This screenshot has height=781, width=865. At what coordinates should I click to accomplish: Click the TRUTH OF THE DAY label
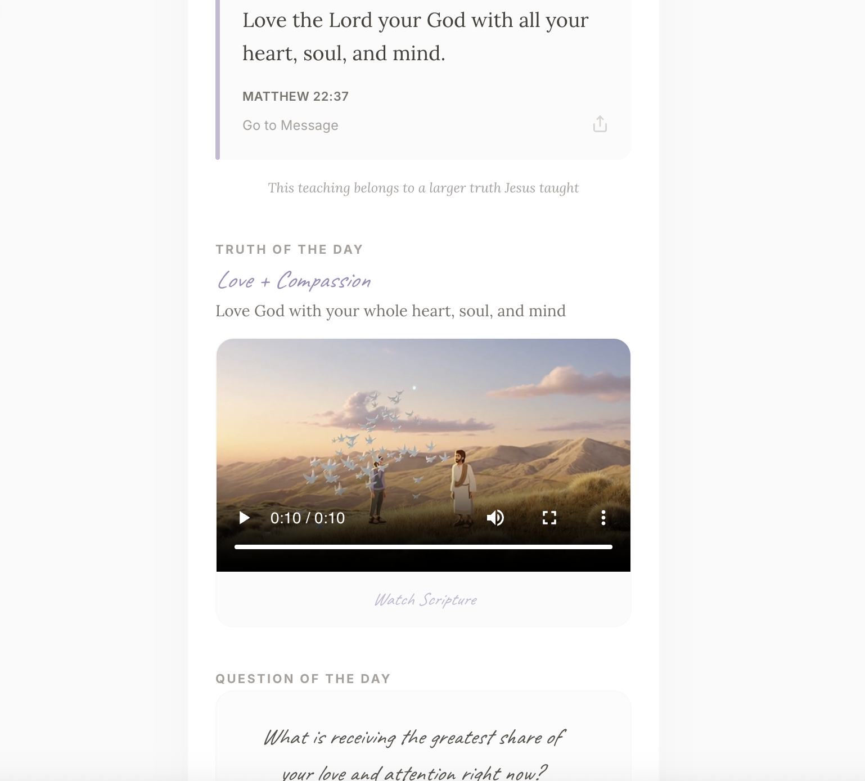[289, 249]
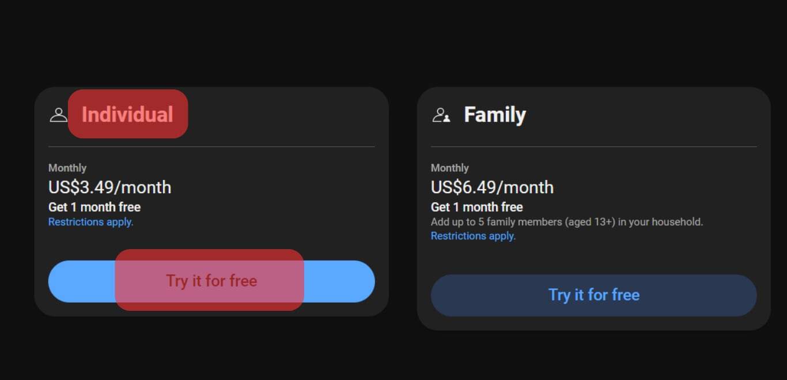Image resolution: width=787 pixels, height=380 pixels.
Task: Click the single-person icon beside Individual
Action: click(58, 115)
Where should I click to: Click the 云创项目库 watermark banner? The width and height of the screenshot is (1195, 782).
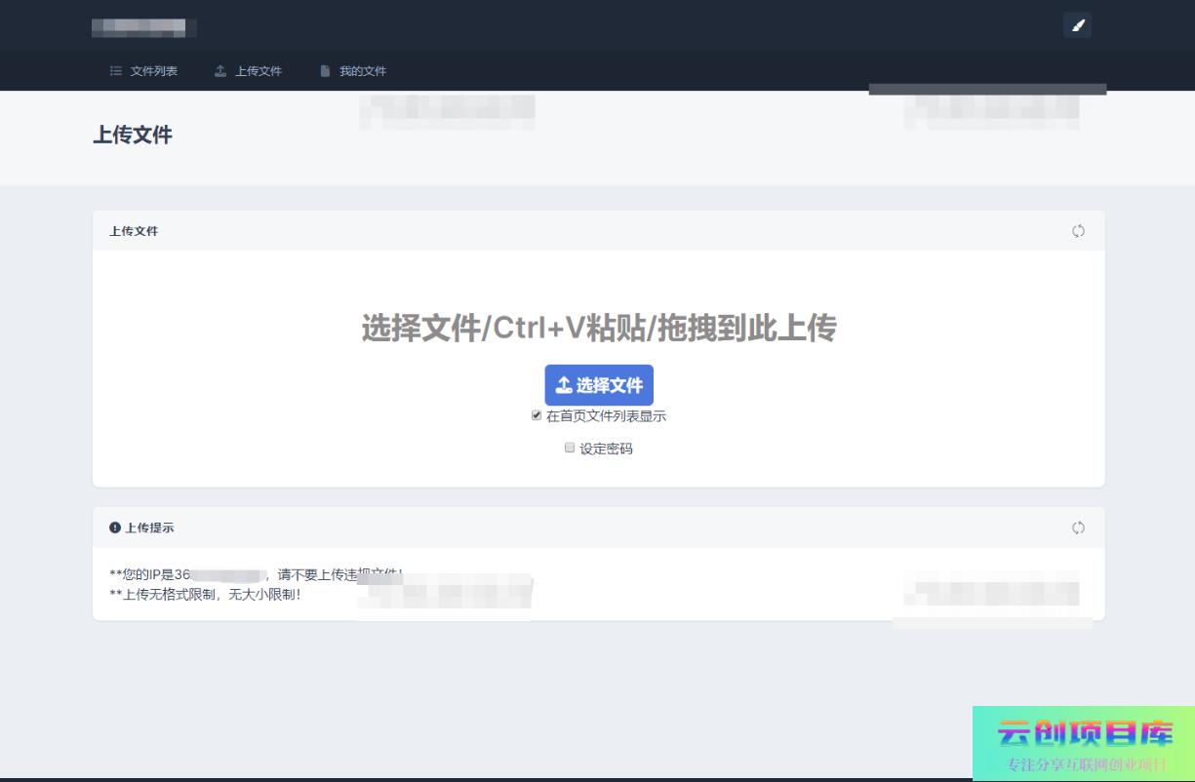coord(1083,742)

* * * * * * * * *

- [WORK ITEM]: Would you retype every line shown above exactly, leaving the pictures aside?

- [RESULT OF THE EXERCISE]:
This screenshot has height=781, width=865. At what coordinates should I click to accomplish: Click the TRUTH OF THE DAY label
[289, 249]
Image resolution: width=787 pixels, height=380 pixels.
Task: Click the single-person icon beside Individual
Action: click(58, 115)
Where should I click to: Click the 云创项目库 watermark banner? The width and height of the screenshot is (1195, 782).
coord(1083,742)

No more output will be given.